By Diane Nahas
When President Donald Trump campaigned in New Hampshire in 2016, he discovered the high death rates from overdosing in the state and nationwide. In 2015, the death toll nationwide was 30,000+. In 2016, overdose deaths were approximately 59,000, while Vietnam War casualties are numbered at 58,200. Drug overdoses have become the leading cause of death of Americans for Americans under age 50, according to research
gathered by the New York Times in June. Overdoses are expected to rise in 2017.
During the campaign, Trump connected his personal story to the crisis. He remembered his brother’s death at age 40 from alcoholism and commented on the strength and power of addiction to harmful substances in his speech to New Hampshirites. He promised the audience that he–and only he–could solve our national addiction crisis.

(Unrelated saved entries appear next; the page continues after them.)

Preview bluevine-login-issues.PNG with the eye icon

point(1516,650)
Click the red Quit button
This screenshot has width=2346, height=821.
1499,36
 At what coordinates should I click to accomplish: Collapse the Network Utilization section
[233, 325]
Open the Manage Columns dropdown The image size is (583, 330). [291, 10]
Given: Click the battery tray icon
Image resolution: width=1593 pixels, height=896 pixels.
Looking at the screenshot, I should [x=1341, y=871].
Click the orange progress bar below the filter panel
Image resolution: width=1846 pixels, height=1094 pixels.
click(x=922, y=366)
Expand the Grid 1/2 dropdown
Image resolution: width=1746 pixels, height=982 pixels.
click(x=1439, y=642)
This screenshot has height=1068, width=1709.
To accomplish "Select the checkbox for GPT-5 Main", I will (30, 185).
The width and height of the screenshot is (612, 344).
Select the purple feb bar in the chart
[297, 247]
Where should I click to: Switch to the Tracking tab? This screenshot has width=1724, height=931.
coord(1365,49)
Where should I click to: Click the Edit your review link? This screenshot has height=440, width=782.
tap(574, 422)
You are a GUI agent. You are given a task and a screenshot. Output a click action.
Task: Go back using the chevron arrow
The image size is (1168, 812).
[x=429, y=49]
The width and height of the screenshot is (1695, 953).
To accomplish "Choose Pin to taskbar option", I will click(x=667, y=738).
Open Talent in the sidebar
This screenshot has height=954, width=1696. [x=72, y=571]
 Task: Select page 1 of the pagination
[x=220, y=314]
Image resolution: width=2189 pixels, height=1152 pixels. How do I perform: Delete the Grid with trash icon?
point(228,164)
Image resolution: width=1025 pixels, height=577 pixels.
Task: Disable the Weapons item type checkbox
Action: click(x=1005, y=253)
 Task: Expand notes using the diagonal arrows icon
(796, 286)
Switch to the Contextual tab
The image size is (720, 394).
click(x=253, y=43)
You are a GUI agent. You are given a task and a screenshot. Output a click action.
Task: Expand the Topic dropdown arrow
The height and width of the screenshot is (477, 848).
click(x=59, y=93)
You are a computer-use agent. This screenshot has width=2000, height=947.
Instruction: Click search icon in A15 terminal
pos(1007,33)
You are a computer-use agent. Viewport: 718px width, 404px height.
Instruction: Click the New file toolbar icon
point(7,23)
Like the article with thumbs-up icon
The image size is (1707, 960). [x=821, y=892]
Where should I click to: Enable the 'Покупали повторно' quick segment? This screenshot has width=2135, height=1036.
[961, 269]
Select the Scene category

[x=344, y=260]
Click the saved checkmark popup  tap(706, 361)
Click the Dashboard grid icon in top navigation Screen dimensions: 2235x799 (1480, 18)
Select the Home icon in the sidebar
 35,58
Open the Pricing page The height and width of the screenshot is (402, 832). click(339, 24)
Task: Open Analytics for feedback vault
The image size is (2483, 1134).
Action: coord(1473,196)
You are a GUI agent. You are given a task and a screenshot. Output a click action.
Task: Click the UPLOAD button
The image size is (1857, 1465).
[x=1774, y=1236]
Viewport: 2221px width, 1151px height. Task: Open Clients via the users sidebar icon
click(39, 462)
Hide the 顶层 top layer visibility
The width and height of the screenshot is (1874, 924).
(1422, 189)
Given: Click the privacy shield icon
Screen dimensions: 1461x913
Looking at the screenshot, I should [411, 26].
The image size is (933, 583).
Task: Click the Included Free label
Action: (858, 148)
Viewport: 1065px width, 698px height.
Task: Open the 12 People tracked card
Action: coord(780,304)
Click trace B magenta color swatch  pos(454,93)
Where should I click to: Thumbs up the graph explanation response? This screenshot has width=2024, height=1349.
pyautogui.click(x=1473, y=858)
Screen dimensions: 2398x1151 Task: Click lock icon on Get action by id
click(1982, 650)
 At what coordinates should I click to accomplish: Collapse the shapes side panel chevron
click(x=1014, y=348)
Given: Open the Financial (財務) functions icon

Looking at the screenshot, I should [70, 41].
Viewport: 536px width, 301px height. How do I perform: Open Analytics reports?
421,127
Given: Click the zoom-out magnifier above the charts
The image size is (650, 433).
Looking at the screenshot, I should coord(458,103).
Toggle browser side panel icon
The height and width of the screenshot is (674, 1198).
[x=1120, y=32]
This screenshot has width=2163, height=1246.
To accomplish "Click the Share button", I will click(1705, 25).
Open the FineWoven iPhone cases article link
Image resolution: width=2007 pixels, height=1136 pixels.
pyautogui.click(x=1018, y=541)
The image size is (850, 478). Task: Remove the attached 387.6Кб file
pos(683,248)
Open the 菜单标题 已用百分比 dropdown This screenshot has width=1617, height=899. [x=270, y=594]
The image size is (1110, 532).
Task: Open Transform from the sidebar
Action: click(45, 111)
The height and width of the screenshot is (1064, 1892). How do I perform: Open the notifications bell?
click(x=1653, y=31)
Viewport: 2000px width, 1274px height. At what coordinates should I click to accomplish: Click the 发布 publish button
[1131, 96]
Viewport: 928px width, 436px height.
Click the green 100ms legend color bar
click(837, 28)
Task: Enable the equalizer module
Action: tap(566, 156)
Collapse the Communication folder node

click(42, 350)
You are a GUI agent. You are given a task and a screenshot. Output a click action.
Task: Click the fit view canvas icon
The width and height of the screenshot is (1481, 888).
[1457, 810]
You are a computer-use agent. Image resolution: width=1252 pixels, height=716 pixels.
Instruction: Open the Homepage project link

Fast forward to his incumbency: he met with Dr. Tom Price, an orthopedic surgeon turned politician, now Secretary of Health and Human Services. Trump and Price reviewed New Jersey Governor Chris Christie’s Commission’s findings on the subject, which recommended distribution of Naloxone-Narcan, the treatment for overdose at
a reduced price to First Responders, and the expansion of Medicaid coverage for inpatient facilities to treat the ever-growing number of addicts.
Noteworthy is the spat between Republican House Leader Mitch McConnell and the newly-minted Republican, Mr. Trump, on McConnell’s inability to garner Republican support to repeal Obamacare-the ACA with its provision for funding Medicaid. Medicaid
is the major source of funding nationwide for addiction services. Non-Trumpian Republicans are cognizant of the need for providing treatment to the nation’s addicts.
Diane Nahas is an NCC student and frequent contributor to the Vignette.